**AIM OF THE TASK:**
When you give the entries again, keep every word as it stands and drop the pictures.

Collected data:
[Start of Attachment]
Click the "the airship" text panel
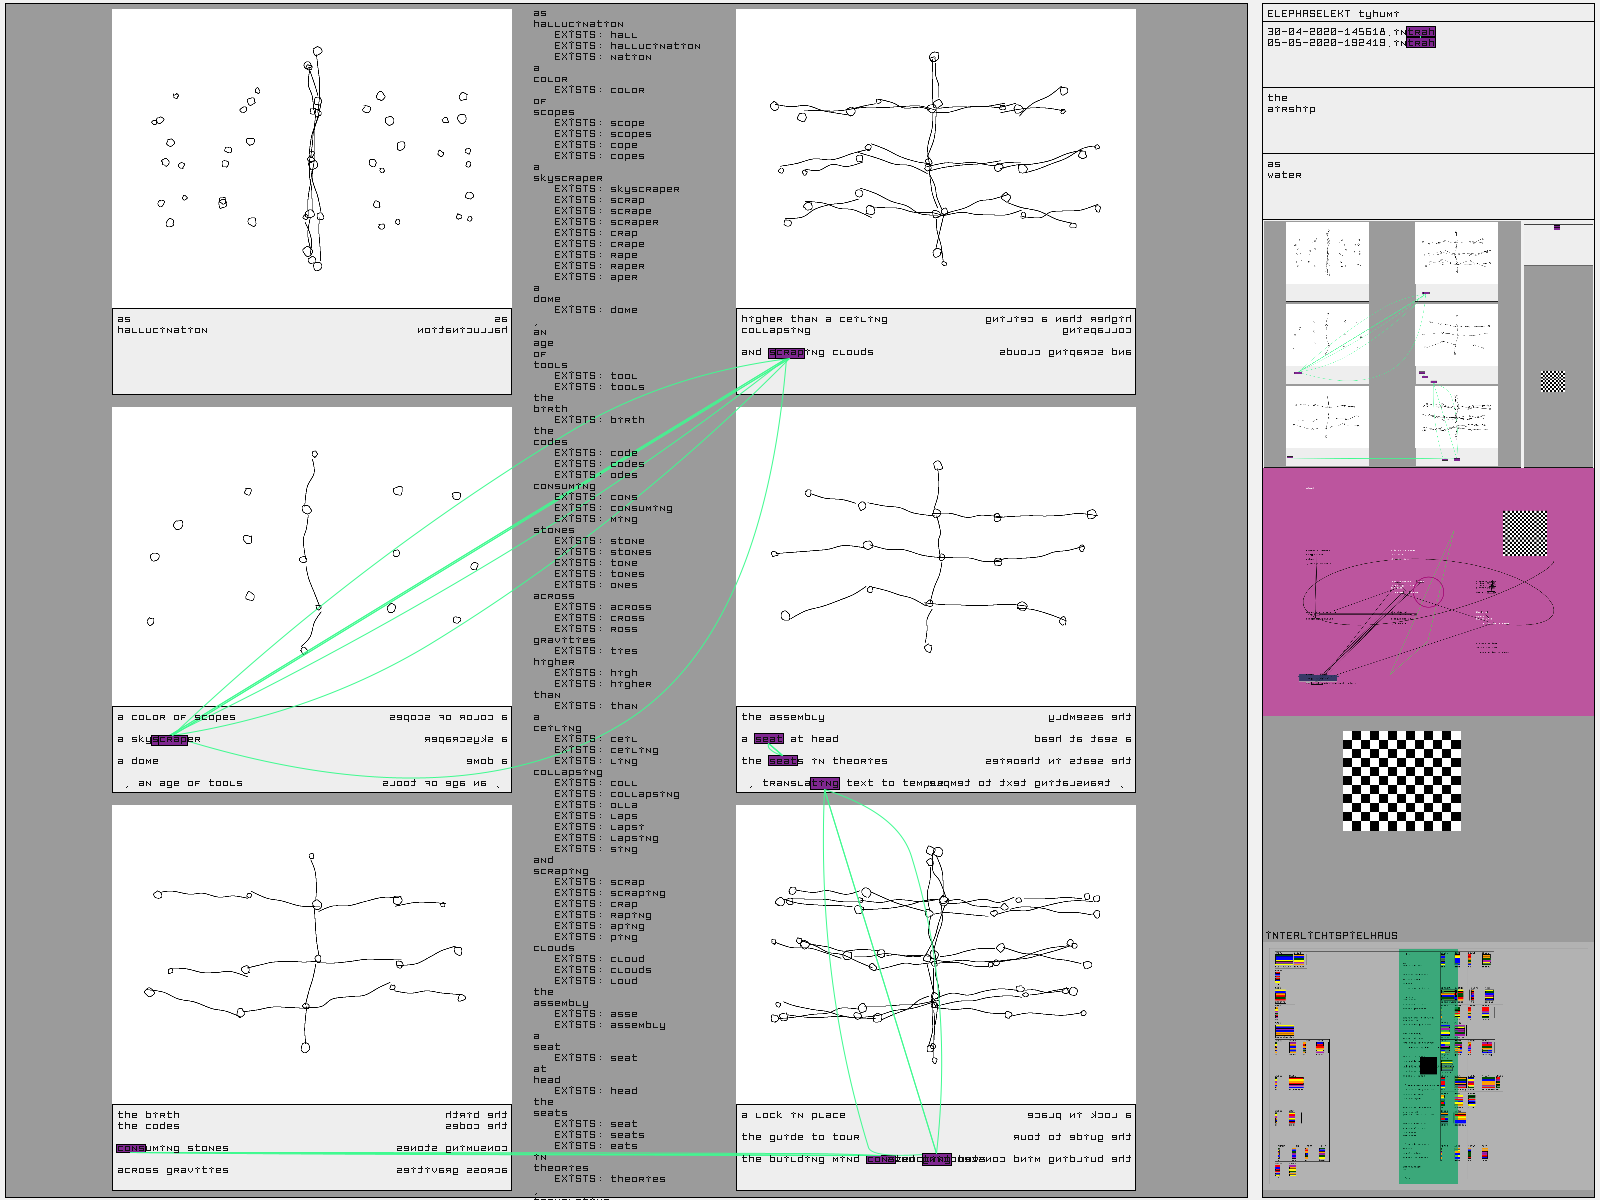The height and width of the screenshot is (1200, 1600). (x=1427, y=119)
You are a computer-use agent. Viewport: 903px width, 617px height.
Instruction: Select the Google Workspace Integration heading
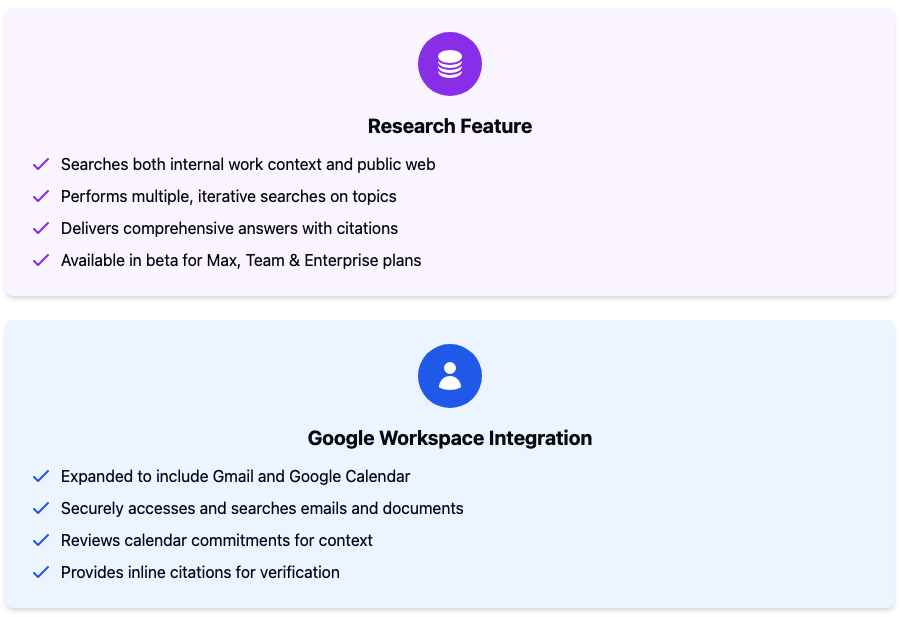point(450,438)
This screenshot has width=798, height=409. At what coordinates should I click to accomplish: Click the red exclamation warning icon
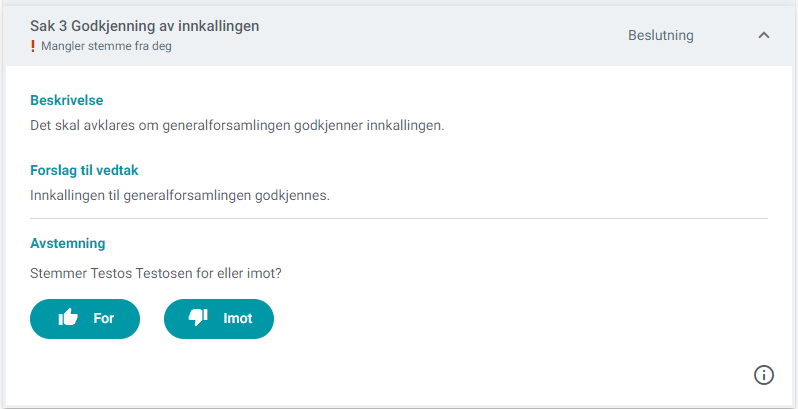(33, 46)
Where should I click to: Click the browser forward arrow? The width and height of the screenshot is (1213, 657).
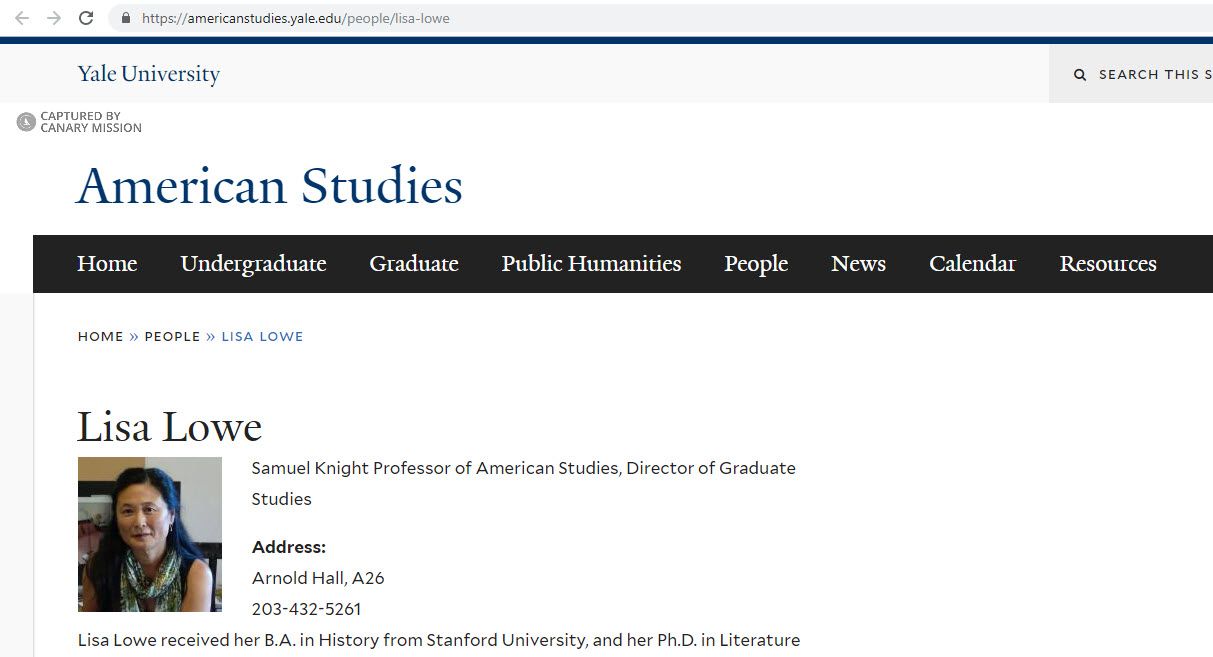tap(54, 18)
[End of Attachment]
**ANSWER FOR THIS EXERCISE:**
Click the "the airship" text panel
The height and width of the screenshot is (1200, 1600). (x=1427, y=119)
You are a computer-use agent. Viewport: 903px width, 617px height.
Instruction: Select the Google Workspace Integration heading
point(450,438)
This screenshot has width=798, height=409. At what coordinates should I click to accomplish: Click the red exclamation warning icon
(33, 46)
Where should I click to: Click the browser forward arrow? The width and height of the screenshot is (1213, 657).
tap(54, 18)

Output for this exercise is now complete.